Configuring a cluster of Scheduler servers is the key for a High Availability (HA) scenario and provides the following features:

  • Load-balancing: occurs automatically, with each node of the cluster firing jobs as quickly as it can. When a trigger’s firing time occurs, the first node to acquire it (by placing a lock on it) is the node that will fire it. Only one node will fire the job for each firing. It will not necessarily be the same node each time.

  • Fail-over: occurs when one of the nodes fails while in the midst of executing one or more jobs. When a node fails, the other nodes detect the condition and identify the jobs in the database that were in progress within the failed node and they are re-executed by the remaining nodes. Notice that the complete job would be re-executed, so if it has some exporters that generate files, they might be duplicated (unless they are configured to be overwritten). Besides, the recommendation is to export these files to a shared drive to be accessible to any server in the cluster.

Server configuration settings (the ones explained in this section) can be synchronized among servers by using the Import/Export feature (see Import/Export Backups and Use of the Import/Export Scripts for Backup) and including the configuration.

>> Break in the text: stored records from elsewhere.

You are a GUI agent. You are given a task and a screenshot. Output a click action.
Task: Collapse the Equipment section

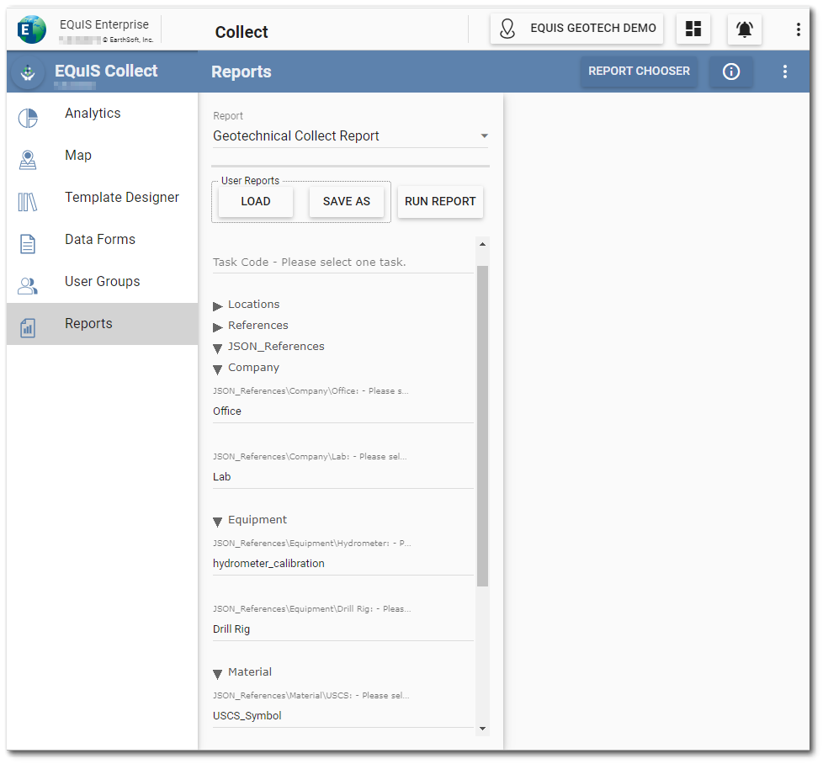pos(217,520)
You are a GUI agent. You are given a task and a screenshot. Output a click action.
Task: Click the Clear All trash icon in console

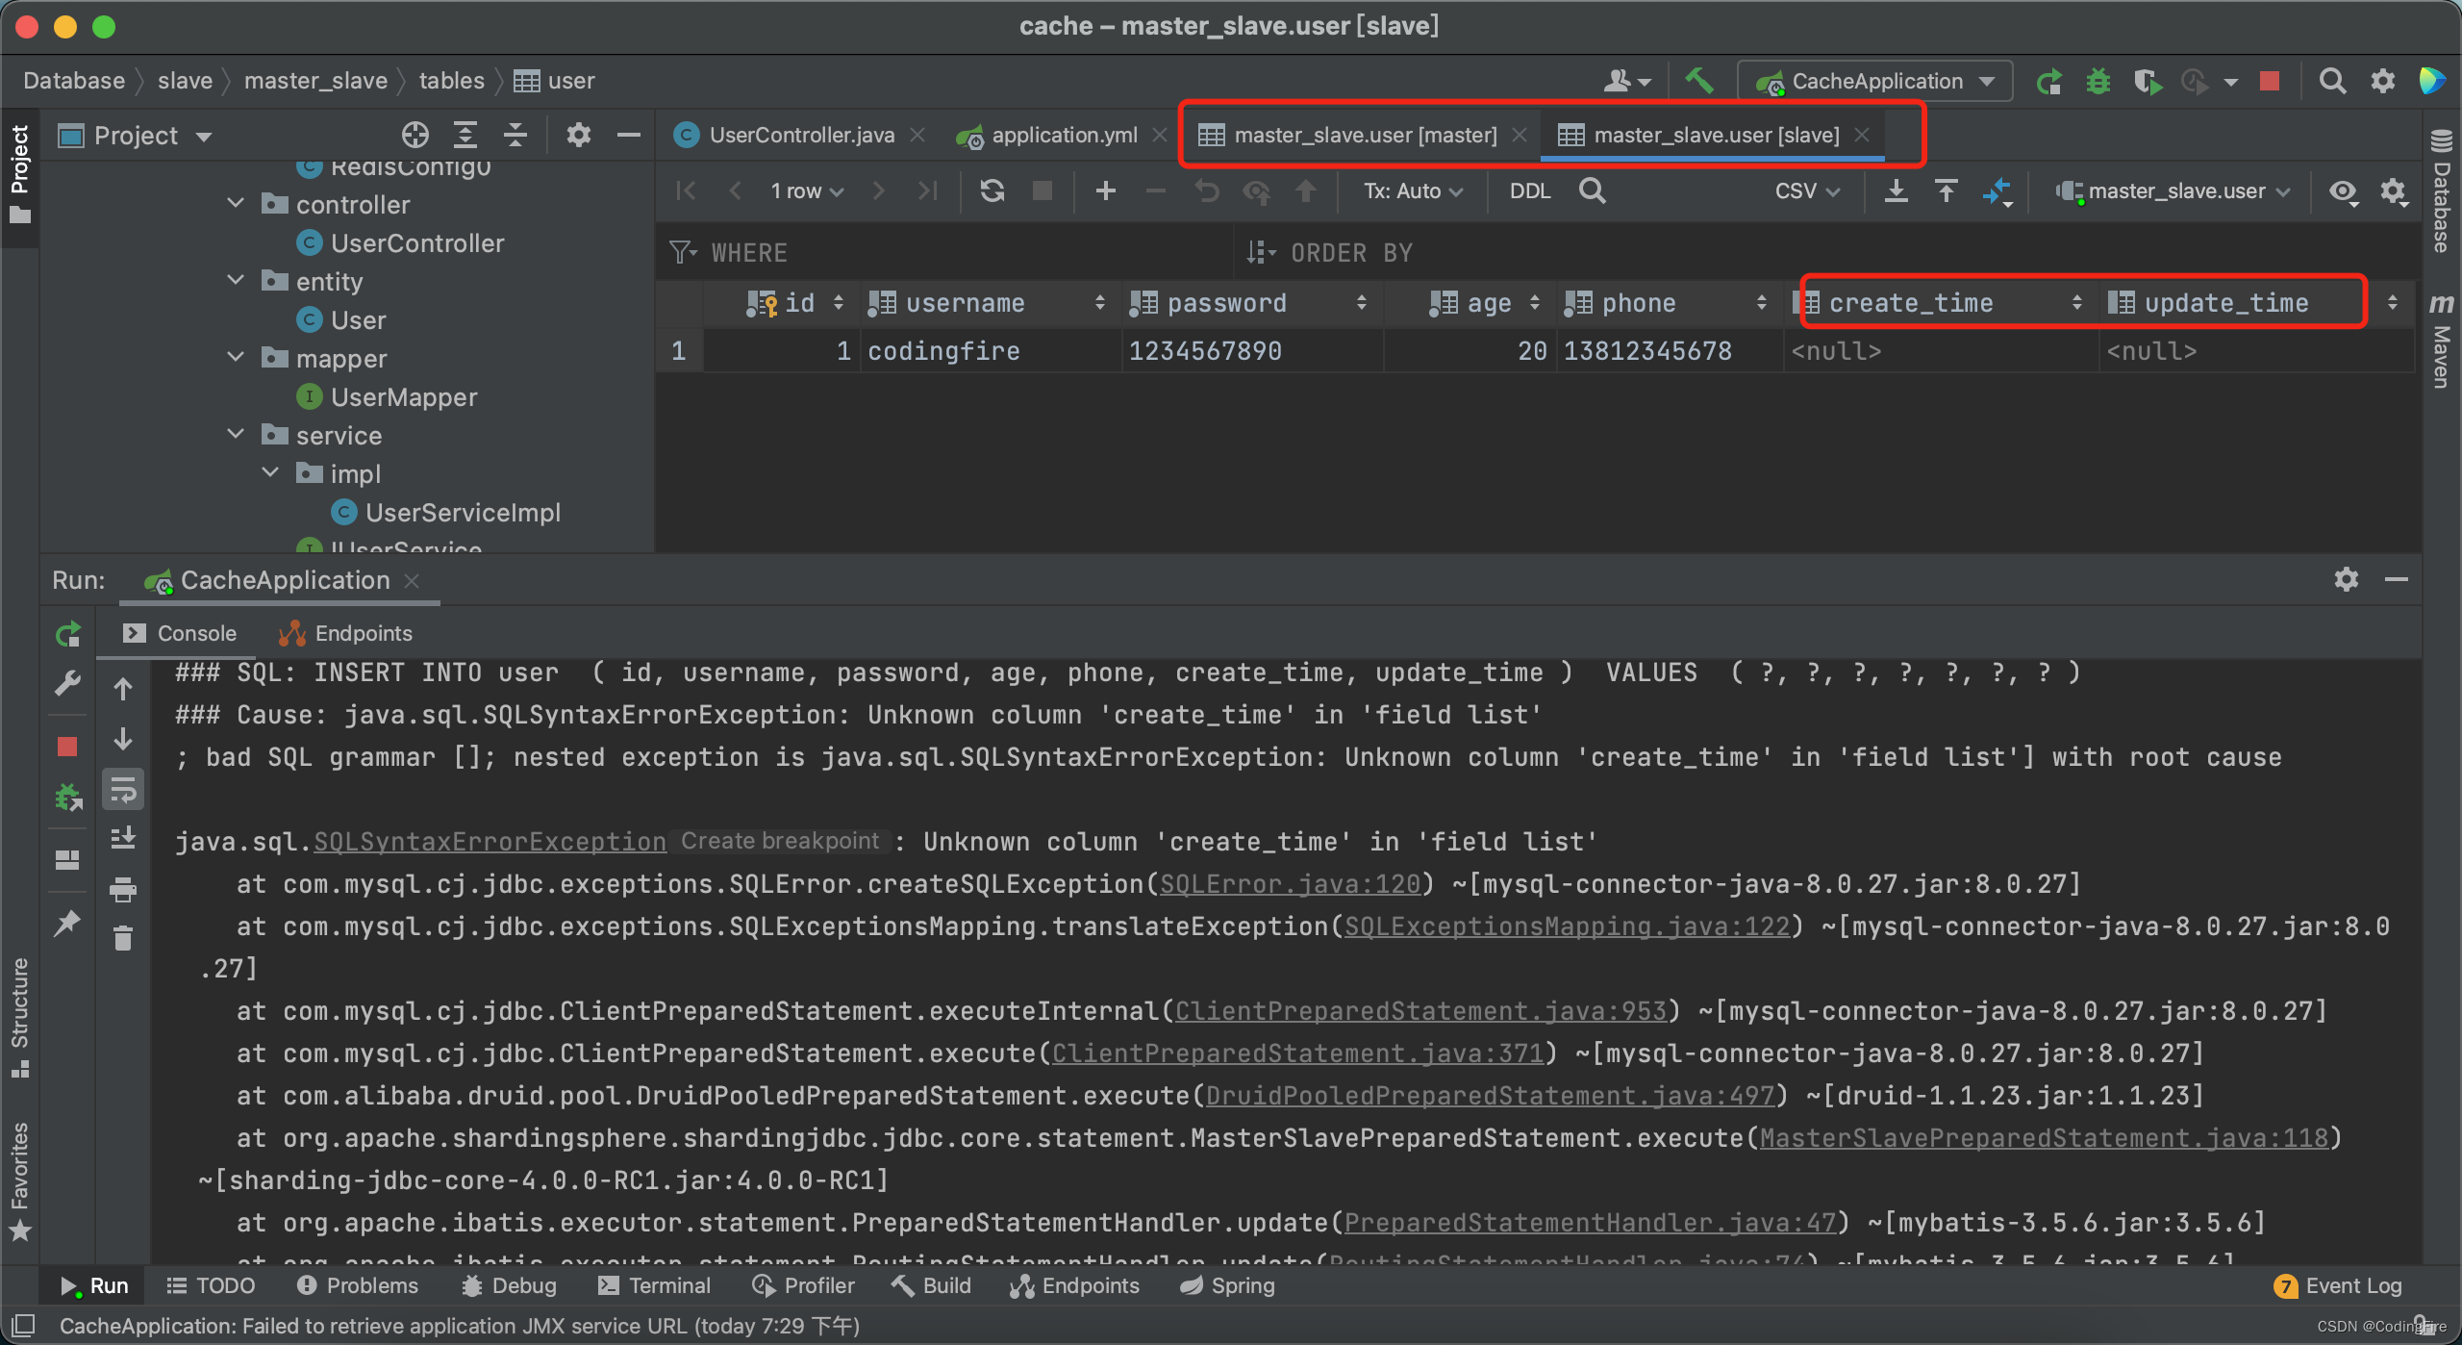pos(123,938)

How to Remove a Scheduler Server from Cluster

If you have configured a cluster of several Scheduler servers and you want to remove one of them from the cluster, you will have to perform the following these steps:

  • Stop all the other Scheduler servers.

  • On the Scheduler server you want to remove from the cluster, go to Cluster Settings and disable clustering.

  • As the current database is configured like the other servers that are in the cluster, you will have to modify its configuration in order to not get corrupted metadata (you should never configure a non-clustered server to use the same database as any other server).

    • If this server is the last one in the cluster, you can keep the database configuration (as it is supposed to be the only server with that database configuration).

  • Start all Scheduler servers.

Scheduler HA Best Practices

If you have configured a cluster of several Scheduler servers, all of them must have access to the resources needed to execute the jobs (as any of the servers could execute any of the jobs).

  • Configure the jobs to export their generated files (in a CSV, SQL and/or custom exporters) to a shared drive, so that those files are accessible to any server in the cluster.

  • Modify the paths for uploaded files to point to a shared folder, so that the uploaded items can be accessible from any server in the cluster. In each server, edit the <DENODO_HOME>/conf/scheduler/ConfigurationParameters.properties to modify the following property:

    • CSVDataSourceStorer/csvFolder: stores the CSV files uploaded by the users when creating CSV data sources.